Question

Sixty-four students in an introductory college economics class were asked how many credits they had earned in college, and how certain they were about their choice of major. At α = .02, is the degree of certainty independent of credits earned? Credits Earned Very Uncertain Somewhat Certain Very Certain Row Total 0 – 9 15 7 2 24 10 – 59 10 5 6 21 60 or more 4 10 14 28 Col Total 29 22 22 73 Click here for the Excel Data File

(a) At α = .02, the hypothesis for the given issue is H0: Credits Earned and Certainty of Major are independent. Yes No

(b) Calculate the chi-square test statistic, degrees of freedom, and the p-value. (Round your test statistic value to 2 decimal places and the p-value to 4 decimal places.) Test statistic d.f. p-value

(c) Find the critical value of the chi-square for α = .02. (Round your answer to 2 decimal places.) Critical value

(d) We can reject the null hypotheses and find independence. No Yes

Answer 1

Answer:

Sixty-four students in an introductory college economics class were asked how many credits they had earned in college, and how certain they were about their choice of major. At α = .02, is the degree of certainty independent of credits earned?

Solution:

a) Null and Alternative hypothesis:

H0: Credits Earned and Certainty of Major are independent.

Ha: Credits Earned and Certainty of Major are not independent.

b) Calculate the chi-square test statistic, degrees of freedom, and the p-value.

Credit Earns	Very Uncertain	Somewhat Uncertain	Very Certain	Row Total
0 - 9	15	7	2	24
10 - 59	10	5	6	21
60 or more	4	10	14	28
Total	29	22	22	73

Expected frequency, E

E = (row total)(column total)/Grand total

E = (24*29)/73 = 9.53

E = (21*29)/73 = 8.34

E = (24*22)/73 = 7.23

Same calculation for all rows and columns,and we get

Formula for chi-square test statistic, χ​​​​​​2

χ​​​​​​2 = (obser. freq - expec. freq)2 / expec. freq.

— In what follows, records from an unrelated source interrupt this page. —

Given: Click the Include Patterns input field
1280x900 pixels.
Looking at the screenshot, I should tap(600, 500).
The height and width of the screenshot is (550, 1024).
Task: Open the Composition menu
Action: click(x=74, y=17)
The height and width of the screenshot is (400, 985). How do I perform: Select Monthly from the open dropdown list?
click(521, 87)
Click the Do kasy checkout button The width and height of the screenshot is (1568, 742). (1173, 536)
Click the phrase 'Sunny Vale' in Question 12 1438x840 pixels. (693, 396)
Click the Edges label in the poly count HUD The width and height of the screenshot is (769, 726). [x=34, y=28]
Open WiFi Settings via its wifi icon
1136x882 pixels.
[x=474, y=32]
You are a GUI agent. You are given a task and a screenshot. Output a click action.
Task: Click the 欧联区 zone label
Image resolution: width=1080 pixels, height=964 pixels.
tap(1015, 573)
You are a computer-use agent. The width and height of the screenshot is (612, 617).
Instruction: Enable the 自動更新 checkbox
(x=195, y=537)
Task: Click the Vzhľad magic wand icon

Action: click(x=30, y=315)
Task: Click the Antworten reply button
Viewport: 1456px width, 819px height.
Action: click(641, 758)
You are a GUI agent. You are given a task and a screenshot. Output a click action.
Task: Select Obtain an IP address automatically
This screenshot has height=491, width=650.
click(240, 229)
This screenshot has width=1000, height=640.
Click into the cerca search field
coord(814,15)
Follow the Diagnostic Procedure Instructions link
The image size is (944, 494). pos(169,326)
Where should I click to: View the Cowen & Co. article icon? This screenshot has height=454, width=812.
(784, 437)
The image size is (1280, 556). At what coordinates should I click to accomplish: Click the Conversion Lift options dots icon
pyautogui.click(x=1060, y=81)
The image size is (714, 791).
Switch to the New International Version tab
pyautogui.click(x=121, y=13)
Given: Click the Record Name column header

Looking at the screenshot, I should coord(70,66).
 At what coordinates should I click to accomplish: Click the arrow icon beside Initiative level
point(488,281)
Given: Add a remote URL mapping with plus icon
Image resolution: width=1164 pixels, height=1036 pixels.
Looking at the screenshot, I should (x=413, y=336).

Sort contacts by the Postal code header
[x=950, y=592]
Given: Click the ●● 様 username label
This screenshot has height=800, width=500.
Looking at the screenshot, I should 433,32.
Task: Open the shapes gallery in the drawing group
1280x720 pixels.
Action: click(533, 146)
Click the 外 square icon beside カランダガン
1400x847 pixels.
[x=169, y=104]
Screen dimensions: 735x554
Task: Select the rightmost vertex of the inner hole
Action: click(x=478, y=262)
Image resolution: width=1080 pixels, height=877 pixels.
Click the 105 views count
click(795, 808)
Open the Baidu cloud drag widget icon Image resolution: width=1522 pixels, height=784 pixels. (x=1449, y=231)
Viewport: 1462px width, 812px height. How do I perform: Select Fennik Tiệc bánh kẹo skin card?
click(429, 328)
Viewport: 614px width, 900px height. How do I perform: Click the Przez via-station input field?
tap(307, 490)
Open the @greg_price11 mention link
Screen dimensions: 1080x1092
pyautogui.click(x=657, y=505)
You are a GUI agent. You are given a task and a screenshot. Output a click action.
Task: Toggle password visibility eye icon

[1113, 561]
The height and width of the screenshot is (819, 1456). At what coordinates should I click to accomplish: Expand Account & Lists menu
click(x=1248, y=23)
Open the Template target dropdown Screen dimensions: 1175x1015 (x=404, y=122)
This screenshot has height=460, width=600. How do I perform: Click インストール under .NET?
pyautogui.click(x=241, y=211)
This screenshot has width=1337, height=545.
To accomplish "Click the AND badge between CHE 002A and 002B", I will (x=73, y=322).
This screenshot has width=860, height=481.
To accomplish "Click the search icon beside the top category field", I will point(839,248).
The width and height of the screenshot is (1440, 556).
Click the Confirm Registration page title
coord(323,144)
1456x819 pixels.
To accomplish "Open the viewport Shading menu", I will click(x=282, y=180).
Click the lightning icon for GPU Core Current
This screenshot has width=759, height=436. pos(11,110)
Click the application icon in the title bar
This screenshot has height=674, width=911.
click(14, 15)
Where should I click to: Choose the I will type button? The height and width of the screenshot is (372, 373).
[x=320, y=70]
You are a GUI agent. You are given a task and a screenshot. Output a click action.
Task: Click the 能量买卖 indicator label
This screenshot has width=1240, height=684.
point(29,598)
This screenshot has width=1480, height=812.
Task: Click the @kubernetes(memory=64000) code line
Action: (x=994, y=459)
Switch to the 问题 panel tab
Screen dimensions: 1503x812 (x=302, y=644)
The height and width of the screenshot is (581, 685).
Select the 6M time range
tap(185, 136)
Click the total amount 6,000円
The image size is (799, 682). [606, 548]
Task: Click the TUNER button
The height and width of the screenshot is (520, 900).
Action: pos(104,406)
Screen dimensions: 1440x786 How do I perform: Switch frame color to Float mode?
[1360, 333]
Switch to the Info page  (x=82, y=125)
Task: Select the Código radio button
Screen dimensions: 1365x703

Observed Frequency (O)	Expected Frequency (E)	(O - E)2/E
15	9.53	3.14
7	7.23	0.007
2	7.23	3.78
10	8.34	0.33
5	6.33	0.28
6	6.33	0.008
4	11.12	4.56
10	8.44	0.29
14	8.44	3.66
		16.055

Therefore, chi-square test statistic, χ​​​​​​2 =16.055

Degree of freedom, df

df = (row -1)(column -1)

df = (3 - 1)(3 - 1)

df = 4

p value from test statistic χ​​​​​​2 = 16.055 and DF = 4

p value =0.0029

c) Find the critical value of the chi-square for

α = .02:

At = 0.02 significance level and degree of freedom = 4

Critical value = 11.689

(from critical value of χ​​​​​​2 table)

d) We can reject the null hypotheses and find independence. No Yes:

As test statistic is greater than critical value (16.055 > 11.689), we reject the null hypothesis at 0.02 significance level. Therefore, there is sufficient evidence to conclude that Credits Earned and Certainty of Major are not independent.